**EXTRAIT:**
Mohamed Benchicou
Ce sont des généraux d'humeur printanière, définitivement convertis à la vertu, à la sage neutralité et aux joies du professionnalisme, qui ont répondu à la lettre de Mohamed Mechati, ancien membre des « 22 », qui leur rappelait leur devoir envers un peuple embarqué malgré lui dans une ténébreuse aventure nommée Abdelaziz .
« Nous sommes une institution nationale républicaine pleinement dévouée à assumer son rôle constitutionnel sous la conduite de Monsieur le président de la République… », disent-ils, avec l'accent du bon potache qui a appris par cœur sa leçon de choses.
Mais pour qu'il y ait « institution républicaine », mon général, il faut qu'il y ait d'abord une République, c'est à dire un régime politique où les fonctions de chef d'État ne sont pas héréditaires, mais procèdent de l'élection, ce qui suppose que la souveraineté appartient au peuple !

**LIGNES DE DONNÉES:**
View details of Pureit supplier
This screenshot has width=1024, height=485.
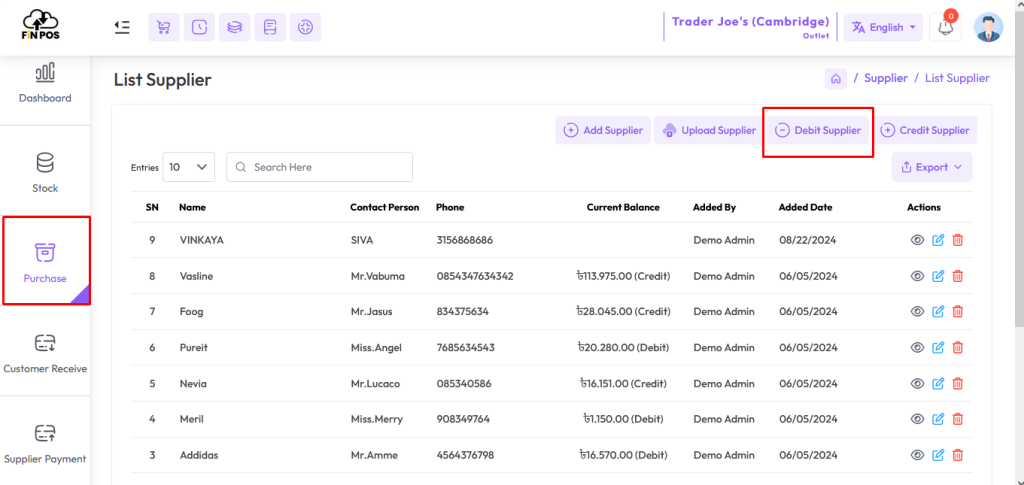pos(917,348)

**TRAVAIL À FAIRE:**
Résumez l'extrait en deux phrases, s'il vous plaît. Les lignes ne jouent ici aucun rôle.

**CORRIGÉ:**
Des généraux ont répondu à la lettre de Mohamed Mechati, ancien membre des « 22 », qui leur rappelait leur devoir envers le peuple, en se présentant comme une institution nationale républicaine dévouée à son rôle constitutionnel sous la conduite du président de la République. L'extrait leur objecte qu'une institution républicaine suppose d'abord une République, c'est-à-dire un régime où les fonctions de chef d'État ne sont pas héréditaires mais procèdent de l'élection, la souveraineté appartenant au peuple.